2004 saw a renewed interest in the career of Lloyd Cole, thanks in part to a decision to briefly reform the Commotions for a select group of gigs to mark the 20th Anniversary of the release of Rattlesnakes as well as the album itself being re-released in a CD deluxe format with the second disc containing demos, concert and radio performances. There was also a cash-in 21-track compilation of singles from the band era and solo career.
As an aside, the gig at Glasgow Barrowlands in 2004 was as joyous and heart-warming a night as I’ve ever had at that particular venue, stretching back what is now 35 years.
The same year saw Lloyd begin the recording of his next solo record although it would take until August 2006 before Antidepressant was released, again on Sanctuary Records. It was a continuation of the successful formula followed on Music In A Foreign Language in that it was mostly one man and his guitar, albeit there’s a grander production and what feels like a larger budget enabling some strings to be superbly utilised, but where the last album had often been quite a dark and sad offering, there was a lot of fine self-deprecating humour on display across the latest offering, none more so than on album opener:-
There can’t have been anyone who heard when they this, either played live or when they bought the new record, who, wouldn’t have afforded themselves a wry and knowing smile. We might like to think that we still, in our mid 40s, hold the same beliefs and values as we did in our mid 20s, but you can’t ignore or discount the lessons you learn along the way.
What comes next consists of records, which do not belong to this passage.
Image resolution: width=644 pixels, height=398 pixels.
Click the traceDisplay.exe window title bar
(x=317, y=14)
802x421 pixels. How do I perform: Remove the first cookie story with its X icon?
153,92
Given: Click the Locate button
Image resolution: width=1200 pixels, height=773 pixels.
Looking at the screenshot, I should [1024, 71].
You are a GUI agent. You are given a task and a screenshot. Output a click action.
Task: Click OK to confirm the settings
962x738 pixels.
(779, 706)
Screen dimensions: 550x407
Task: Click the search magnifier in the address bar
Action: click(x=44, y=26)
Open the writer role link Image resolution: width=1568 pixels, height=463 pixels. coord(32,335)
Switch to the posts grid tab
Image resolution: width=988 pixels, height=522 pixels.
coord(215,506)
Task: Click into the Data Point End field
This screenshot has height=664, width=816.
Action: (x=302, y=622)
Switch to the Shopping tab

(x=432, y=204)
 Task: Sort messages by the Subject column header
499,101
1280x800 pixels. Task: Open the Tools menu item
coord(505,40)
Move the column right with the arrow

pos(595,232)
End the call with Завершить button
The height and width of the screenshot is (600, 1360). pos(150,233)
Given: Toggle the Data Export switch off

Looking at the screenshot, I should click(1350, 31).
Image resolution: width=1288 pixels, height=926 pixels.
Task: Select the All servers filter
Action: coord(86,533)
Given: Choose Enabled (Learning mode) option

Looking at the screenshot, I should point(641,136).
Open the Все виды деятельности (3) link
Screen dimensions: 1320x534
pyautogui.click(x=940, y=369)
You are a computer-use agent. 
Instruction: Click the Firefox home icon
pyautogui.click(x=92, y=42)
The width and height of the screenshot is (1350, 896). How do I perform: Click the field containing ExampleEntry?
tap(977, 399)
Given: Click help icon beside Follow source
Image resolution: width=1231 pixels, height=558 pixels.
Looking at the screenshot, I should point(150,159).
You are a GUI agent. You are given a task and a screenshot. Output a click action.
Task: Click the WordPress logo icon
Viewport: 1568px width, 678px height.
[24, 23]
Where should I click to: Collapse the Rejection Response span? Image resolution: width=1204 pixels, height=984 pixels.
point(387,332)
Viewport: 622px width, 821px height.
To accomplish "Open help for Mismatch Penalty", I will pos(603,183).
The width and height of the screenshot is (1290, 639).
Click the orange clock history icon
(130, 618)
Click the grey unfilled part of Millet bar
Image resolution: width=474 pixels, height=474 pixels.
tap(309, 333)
It’s a relatively short album clocking in at around the 40 minute mark across 11 tracks, but around a quarter of the record is taken up by two lengthy and very wistful numbers, both of which display Lloyd’s ear for a tune and ability to come up with a lyric that Mr Cohen would have been proud of, especially this:-
There’s a very fine review on-line which sums up Antidepressant as “an album of songs about mid-life, its traps, compromises, disappointments, and the hidden delights found in aging. Desire is not absent in these songs, it’s merely channeled differently, and new ones pop up in the gaps where others have either been realized or forgotten.”
An absolute gem of a record and well worth picking up if you don’t already own it.